Бедные мои… — Перед ее глазами вставали тополя в деревне Чудово, чистая речка с золотым песком на дне, кувшинки в Чудном озере, гуси и утки, церковь на холме с золотым куполом… И тут же, близко, за спиной деревни Чудово — суровый мраморный Давид Микельанджело, виллы с белыми колоннами, увитыми плющом и виноградом… и высоко, до облаков бьющие фонтаны, а над ними, как папаха, алозеленые радуги…
Катя сама не заметила, как перебралась на топчан, принадлежавший, видимо, брату и, подтянув по привычке коленки к животу, уснула…
Ее разбудили шаги по дому, чайник, запевший, как оса, запах бензина и кашель матери. Катя поднялась — горел свет, на дворе уже стояли сумерки, родители накрывали стол.
— Мама! Мамочка!.. Папа!.. — Катя обняла мать и закивала отцу. Извините… не знаю, где что…надо было яичницу поджарить?.. — Она помнила, что отец любил яичницу. — Ой, такая была поездка!.. Как я вам благодарна!
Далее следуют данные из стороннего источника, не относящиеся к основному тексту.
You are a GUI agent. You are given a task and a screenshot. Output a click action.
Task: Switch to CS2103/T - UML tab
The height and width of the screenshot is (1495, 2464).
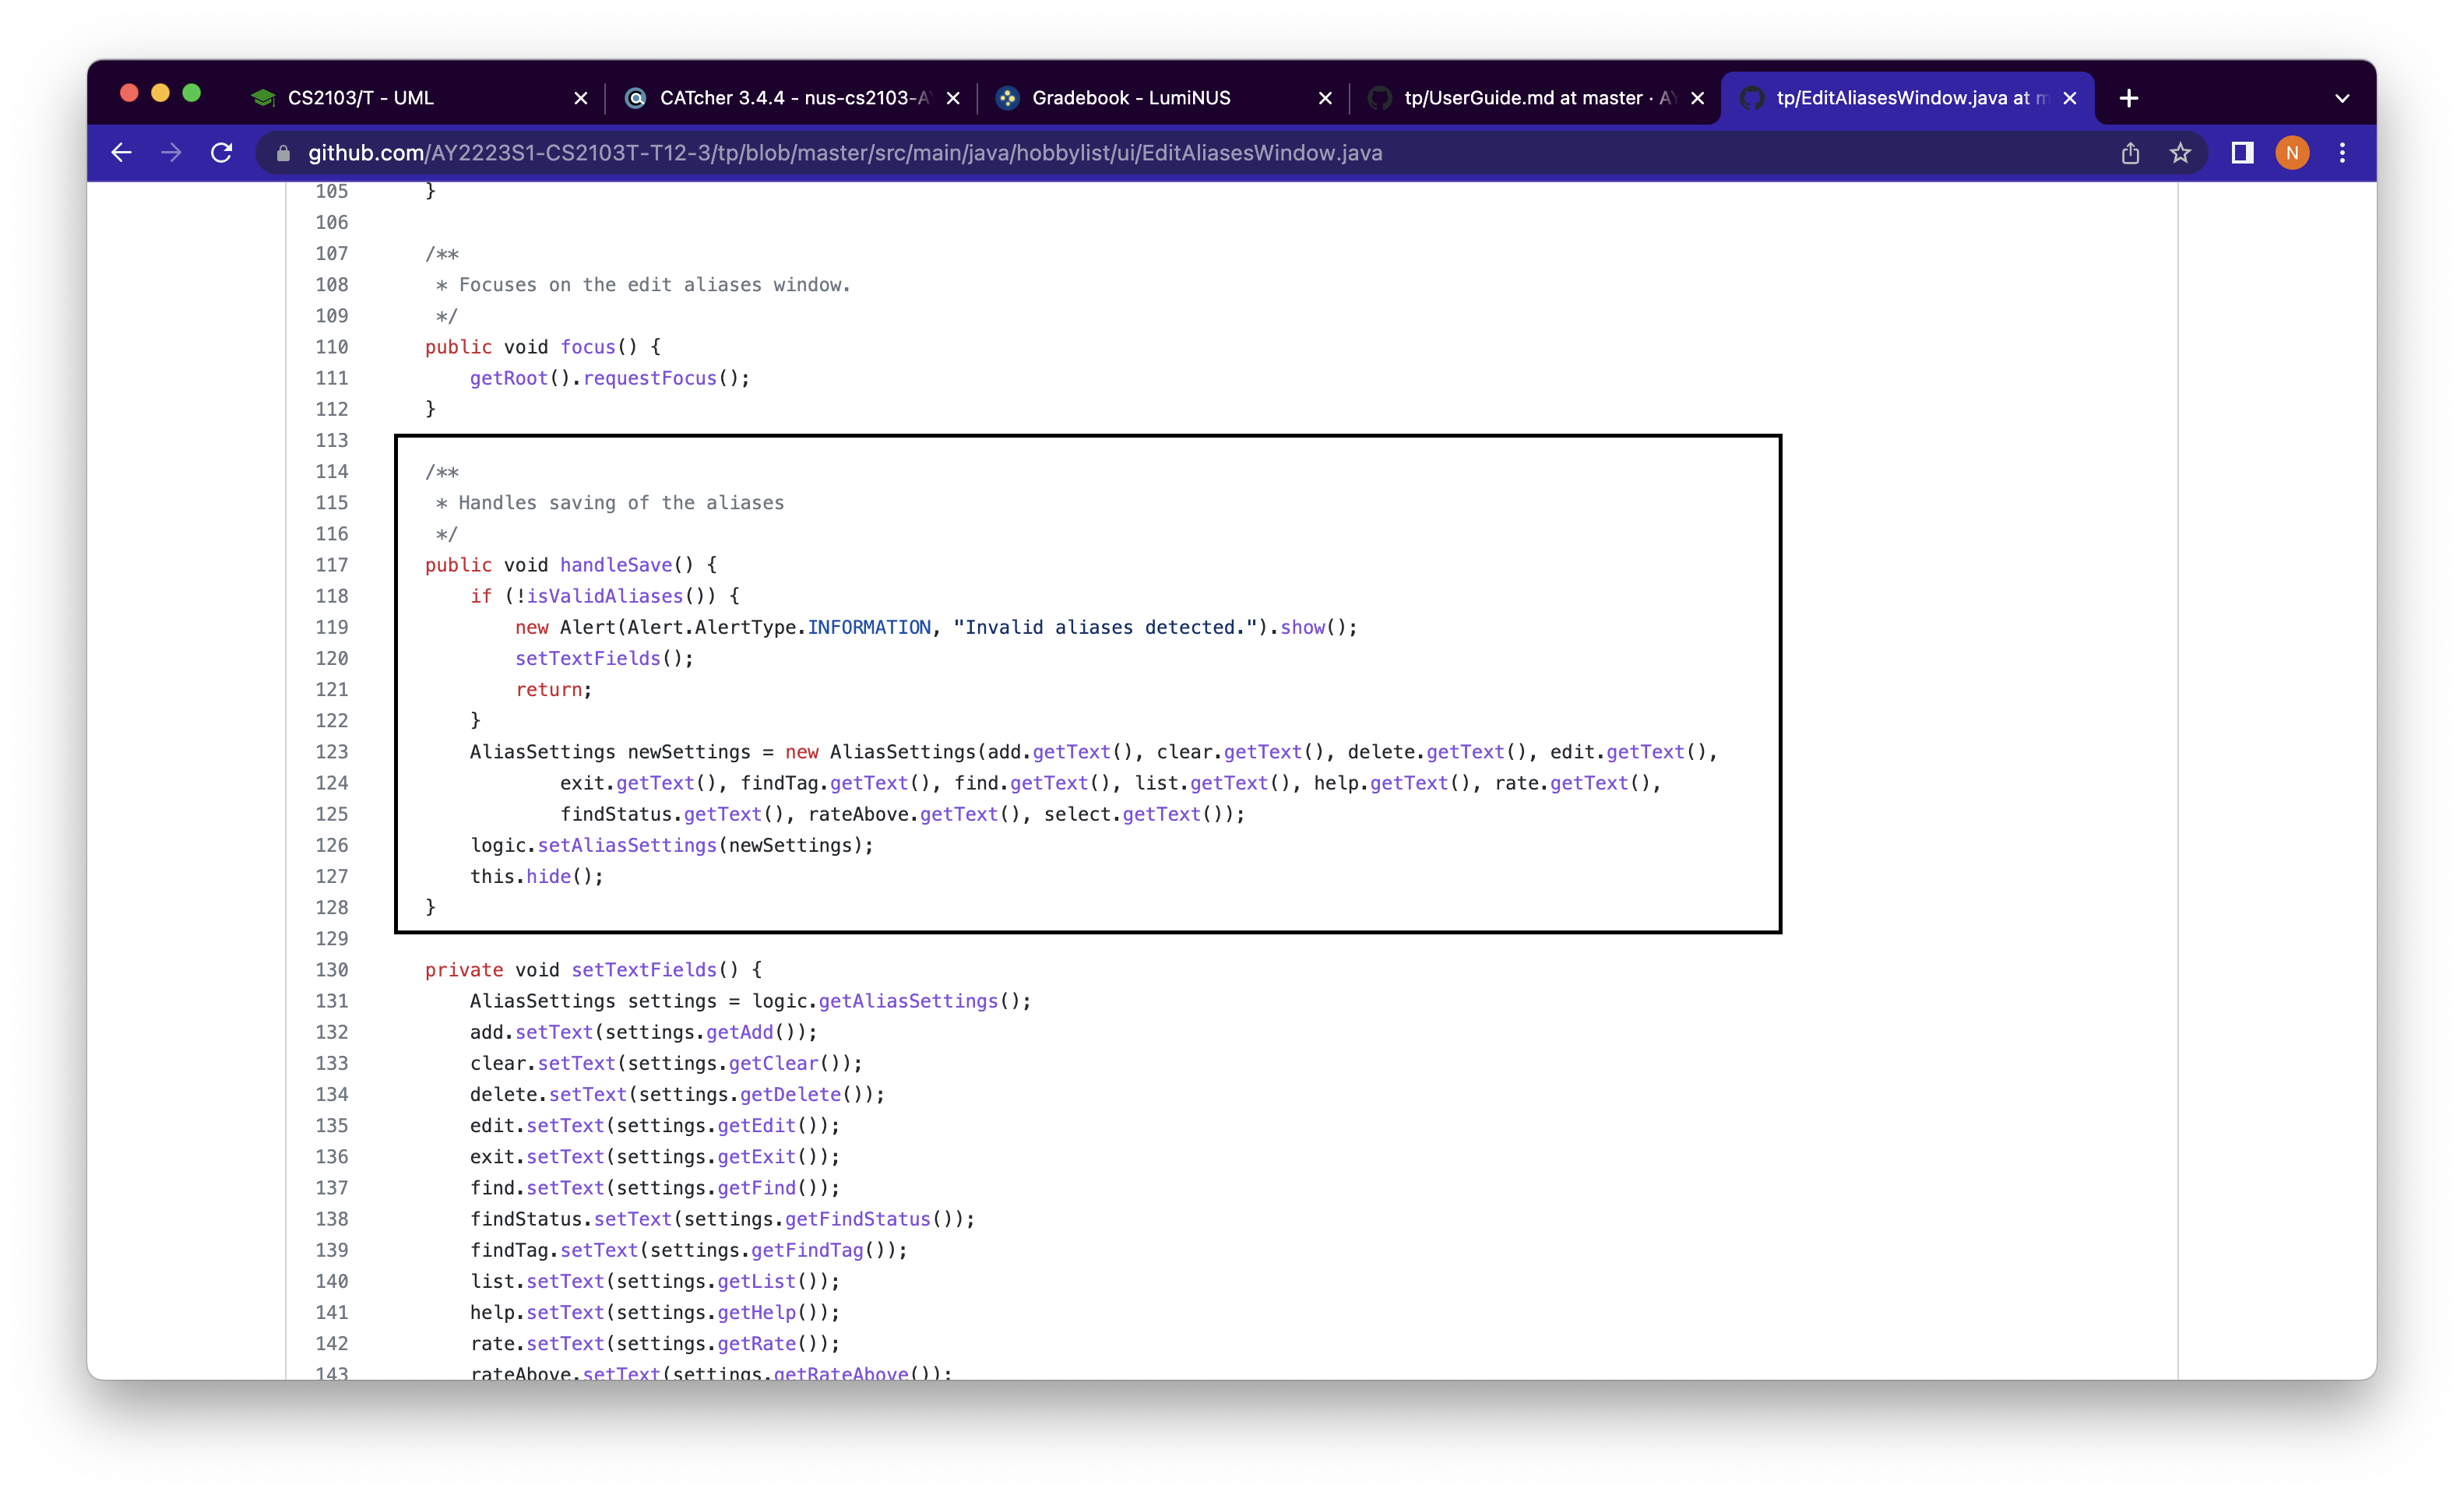[360, 98]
— Нам-то за что? — отец как-то странно смотрел на нее. — Это уж партии-правительству… или как теперь?
И Катю удивило, что и мать смотрела на нее непривычно-пристально.
— Как себя чувствуешь, дочка?
— Нормально.
— Говорят, ты купалась…
— Где? — Катя покраснела. — А-а… Да с дороги хотела окатиться… Я не знала, что тут подглядывают. А что?
— Ничего. Осенью как, учиться пойдем? Или работать? Тебе врачи что сказали?
— Врачи? Ничего.
— Совсем ничего? — накаляющимся голосом переспросил отец и, стукнув кулаком по столу, смирив себя, прошептал. — С-су- ки!..
— Коля! — умоляюще прервала мать этот малопонятный разговор. — Давайте есть. — И позвала. — Витя-я? Ты скоро?
Вошел брат, обтирая ладони о штаны в опилках. От него пахло струганым деревом.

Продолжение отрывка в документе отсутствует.